Aim of the task ->
Check the lines of the listing below for the word "page", and state only how many have it.

————

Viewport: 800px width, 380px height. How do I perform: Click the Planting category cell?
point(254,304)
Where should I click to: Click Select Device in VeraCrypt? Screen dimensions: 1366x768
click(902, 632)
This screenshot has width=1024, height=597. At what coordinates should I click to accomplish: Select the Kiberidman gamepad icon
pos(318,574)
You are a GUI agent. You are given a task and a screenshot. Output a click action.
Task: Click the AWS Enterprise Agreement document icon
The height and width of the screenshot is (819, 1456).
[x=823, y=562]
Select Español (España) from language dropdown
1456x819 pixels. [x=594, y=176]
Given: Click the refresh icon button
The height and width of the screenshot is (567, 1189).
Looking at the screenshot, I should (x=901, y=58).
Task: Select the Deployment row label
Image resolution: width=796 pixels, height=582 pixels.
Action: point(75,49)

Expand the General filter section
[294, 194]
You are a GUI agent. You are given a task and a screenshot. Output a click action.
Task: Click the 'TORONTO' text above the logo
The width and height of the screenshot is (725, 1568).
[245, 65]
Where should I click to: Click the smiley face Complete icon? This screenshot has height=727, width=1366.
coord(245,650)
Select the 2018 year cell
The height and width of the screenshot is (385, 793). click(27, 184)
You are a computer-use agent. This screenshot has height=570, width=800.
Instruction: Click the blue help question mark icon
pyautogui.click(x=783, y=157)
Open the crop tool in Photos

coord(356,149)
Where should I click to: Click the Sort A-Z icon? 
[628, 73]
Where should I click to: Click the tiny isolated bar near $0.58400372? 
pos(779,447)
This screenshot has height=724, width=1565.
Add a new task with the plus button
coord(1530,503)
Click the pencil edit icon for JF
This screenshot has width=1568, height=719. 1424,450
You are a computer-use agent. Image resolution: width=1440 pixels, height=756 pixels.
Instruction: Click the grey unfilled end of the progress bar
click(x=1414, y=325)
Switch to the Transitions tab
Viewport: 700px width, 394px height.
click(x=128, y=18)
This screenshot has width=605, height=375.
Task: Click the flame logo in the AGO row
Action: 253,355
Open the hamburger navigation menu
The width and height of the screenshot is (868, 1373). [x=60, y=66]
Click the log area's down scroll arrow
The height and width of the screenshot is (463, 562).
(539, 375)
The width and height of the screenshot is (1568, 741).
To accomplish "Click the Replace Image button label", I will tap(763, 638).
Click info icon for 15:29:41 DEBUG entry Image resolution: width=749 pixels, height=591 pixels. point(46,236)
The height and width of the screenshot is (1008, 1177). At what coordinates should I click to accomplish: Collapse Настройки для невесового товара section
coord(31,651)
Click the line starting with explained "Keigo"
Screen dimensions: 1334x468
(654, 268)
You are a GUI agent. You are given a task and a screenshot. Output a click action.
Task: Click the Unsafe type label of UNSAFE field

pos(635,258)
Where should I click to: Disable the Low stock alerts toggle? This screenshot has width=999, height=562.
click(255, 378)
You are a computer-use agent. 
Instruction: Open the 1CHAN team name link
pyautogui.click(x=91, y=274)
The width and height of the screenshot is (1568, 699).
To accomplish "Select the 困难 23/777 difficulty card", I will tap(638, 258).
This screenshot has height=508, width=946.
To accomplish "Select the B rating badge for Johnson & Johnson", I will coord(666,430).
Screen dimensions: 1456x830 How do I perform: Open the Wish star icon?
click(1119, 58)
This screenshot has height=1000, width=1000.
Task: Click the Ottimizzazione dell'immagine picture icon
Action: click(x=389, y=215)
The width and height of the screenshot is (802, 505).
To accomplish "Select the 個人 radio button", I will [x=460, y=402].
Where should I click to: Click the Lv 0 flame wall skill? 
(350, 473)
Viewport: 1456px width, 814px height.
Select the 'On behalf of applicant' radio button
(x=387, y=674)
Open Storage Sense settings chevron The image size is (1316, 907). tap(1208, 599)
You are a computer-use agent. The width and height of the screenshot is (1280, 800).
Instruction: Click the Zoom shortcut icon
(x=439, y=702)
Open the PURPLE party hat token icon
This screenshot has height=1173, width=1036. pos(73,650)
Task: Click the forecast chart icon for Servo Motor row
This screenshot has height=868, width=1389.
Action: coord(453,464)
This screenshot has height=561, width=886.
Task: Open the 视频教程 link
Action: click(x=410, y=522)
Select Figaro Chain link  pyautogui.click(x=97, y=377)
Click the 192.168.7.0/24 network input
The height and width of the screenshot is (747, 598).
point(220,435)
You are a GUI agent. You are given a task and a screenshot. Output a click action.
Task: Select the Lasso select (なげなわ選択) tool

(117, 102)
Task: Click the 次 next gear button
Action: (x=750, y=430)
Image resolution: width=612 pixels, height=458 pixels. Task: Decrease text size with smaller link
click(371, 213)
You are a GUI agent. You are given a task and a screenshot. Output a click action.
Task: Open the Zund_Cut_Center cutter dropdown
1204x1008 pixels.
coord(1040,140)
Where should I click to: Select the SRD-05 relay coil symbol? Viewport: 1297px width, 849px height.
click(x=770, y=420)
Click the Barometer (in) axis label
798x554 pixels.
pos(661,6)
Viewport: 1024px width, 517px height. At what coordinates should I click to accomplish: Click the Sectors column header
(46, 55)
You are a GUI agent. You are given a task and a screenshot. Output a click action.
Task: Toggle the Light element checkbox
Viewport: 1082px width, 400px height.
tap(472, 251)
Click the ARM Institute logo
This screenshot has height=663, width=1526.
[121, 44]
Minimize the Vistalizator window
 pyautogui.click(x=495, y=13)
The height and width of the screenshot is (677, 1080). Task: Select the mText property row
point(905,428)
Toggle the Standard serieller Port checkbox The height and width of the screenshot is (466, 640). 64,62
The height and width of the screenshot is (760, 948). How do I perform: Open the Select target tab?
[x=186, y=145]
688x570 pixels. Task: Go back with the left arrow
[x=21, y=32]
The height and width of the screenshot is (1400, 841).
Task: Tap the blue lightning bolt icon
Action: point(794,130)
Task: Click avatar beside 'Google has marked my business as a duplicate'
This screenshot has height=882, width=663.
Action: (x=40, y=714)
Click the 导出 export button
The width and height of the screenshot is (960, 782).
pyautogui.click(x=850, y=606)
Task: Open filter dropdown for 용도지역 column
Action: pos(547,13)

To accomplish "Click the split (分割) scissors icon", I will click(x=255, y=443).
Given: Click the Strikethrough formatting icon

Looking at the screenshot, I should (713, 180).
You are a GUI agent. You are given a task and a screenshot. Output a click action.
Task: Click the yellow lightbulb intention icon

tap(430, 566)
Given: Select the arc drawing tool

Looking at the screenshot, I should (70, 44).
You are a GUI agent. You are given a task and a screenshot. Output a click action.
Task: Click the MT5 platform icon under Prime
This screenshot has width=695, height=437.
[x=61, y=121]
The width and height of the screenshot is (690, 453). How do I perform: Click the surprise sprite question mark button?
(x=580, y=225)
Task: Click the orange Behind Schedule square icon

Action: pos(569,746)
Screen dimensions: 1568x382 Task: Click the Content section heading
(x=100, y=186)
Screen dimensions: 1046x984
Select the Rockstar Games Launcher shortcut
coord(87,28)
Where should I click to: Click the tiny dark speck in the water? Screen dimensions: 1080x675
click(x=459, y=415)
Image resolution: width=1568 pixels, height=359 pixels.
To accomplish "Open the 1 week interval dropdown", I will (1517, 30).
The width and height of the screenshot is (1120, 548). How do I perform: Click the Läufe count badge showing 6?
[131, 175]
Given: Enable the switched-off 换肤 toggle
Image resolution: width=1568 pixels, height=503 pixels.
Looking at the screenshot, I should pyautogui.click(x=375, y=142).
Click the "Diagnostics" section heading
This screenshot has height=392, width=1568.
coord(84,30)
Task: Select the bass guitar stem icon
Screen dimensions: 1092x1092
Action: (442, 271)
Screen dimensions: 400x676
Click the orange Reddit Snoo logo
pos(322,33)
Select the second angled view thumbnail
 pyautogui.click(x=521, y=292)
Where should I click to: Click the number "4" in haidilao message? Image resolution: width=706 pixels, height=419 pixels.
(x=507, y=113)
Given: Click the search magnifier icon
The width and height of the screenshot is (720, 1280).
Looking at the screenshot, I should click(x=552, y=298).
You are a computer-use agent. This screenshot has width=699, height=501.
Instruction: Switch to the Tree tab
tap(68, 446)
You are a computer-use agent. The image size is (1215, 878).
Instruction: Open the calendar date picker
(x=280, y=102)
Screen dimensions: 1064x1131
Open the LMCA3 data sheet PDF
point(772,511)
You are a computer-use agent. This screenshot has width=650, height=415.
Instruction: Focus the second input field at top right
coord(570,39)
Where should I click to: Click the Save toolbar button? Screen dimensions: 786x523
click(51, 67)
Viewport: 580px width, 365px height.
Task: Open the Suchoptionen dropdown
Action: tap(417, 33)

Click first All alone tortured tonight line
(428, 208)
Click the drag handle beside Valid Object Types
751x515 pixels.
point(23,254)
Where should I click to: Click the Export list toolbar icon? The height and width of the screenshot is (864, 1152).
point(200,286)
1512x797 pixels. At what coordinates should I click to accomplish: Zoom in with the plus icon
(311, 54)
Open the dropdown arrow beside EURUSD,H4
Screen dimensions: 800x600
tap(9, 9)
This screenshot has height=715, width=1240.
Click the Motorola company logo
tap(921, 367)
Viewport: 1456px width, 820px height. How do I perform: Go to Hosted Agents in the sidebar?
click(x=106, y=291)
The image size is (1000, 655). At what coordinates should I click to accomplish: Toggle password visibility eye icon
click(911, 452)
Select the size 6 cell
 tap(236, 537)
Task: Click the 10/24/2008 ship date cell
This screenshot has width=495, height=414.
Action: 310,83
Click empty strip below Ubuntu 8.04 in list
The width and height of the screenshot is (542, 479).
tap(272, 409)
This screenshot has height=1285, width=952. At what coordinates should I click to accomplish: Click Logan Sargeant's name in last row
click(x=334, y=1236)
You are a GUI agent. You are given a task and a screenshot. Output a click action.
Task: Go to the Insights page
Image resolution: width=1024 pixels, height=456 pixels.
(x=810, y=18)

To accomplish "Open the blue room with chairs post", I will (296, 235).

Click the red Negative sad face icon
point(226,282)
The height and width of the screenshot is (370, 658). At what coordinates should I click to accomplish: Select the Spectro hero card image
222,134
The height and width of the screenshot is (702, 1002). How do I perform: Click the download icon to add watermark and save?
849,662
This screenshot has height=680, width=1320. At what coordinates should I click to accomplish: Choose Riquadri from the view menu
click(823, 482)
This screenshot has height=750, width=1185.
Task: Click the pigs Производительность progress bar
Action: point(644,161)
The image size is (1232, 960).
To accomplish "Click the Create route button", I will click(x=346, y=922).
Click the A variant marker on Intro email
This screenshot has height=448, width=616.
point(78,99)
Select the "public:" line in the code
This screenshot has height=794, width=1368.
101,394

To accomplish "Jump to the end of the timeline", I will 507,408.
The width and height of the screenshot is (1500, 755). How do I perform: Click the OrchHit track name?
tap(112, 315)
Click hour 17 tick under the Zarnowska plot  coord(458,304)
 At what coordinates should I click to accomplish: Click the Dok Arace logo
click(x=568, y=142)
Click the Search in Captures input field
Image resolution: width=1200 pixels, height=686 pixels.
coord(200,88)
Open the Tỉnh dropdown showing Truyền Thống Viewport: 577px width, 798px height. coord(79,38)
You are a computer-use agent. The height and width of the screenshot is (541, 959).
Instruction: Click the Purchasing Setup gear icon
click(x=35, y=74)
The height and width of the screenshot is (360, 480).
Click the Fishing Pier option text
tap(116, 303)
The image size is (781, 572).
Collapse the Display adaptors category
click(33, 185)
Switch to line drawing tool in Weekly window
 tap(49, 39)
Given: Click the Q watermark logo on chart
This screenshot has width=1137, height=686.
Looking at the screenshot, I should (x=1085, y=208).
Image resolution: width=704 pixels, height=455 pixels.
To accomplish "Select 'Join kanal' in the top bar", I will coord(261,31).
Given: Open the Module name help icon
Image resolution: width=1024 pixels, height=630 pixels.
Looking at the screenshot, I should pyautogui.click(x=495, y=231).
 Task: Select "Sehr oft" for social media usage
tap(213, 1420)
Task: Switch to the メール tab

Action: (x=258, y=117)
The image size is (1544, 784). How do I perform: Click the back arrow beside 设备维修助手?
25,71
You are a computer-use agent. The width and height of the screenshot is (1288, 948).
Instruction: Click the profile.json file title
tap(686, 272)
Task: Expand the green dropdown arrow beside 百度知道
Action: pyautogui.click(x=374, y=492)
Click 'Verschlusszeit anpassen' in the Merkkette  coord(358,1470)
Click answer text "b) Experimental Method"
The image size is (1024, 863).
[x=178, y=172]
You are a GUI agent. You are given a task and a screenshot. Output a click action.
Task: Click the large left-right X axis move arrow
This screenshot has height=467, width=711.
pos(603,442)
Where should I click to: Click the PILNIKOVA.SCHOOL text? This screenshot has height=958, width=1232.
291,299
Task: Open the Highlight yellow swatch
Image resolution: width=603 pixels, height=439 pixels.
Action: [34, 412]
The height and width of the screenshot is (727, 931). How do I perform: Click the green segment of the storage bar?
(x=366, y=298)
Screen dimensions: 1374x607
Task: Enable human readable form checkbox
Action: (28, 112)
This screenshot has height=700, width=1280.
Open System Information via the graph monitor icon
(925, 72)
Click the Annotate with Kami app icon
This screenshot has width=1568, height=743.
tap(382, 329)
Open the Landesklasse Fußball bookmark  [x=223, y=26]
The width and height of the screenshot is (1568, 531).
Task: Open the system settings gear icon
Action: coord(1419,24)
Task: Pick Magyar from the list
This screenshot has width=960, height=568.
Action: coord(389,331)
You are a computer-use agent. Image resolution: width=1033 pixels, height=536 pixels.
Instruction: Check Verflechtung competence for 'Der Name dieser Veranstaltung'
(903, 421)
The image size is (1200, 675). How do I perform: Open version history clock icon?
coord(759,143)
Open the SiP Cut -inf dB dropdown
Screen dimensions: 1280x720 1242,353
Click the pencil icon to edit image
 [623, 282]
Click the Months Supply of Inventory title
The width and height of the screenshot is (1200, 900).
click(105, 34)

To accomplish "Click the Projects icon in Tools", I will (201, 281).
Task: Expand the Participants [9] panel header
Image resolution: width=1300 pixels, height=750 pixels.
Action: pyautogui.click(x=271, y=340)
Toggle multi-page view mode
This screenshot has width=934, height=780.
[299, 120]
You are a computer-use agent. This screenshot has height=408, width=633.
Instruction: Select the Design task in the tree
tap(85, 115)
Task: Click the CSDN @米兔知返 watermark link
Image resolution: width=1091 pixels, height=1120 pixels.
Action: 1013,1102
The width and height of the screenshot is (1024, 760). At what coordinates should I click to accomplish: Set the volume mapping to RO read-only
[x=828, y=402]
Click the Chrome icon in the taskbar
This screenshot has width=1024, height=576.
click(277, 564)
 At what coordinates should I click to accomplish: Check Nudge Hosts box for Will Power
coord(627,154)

————

Written solution ->
2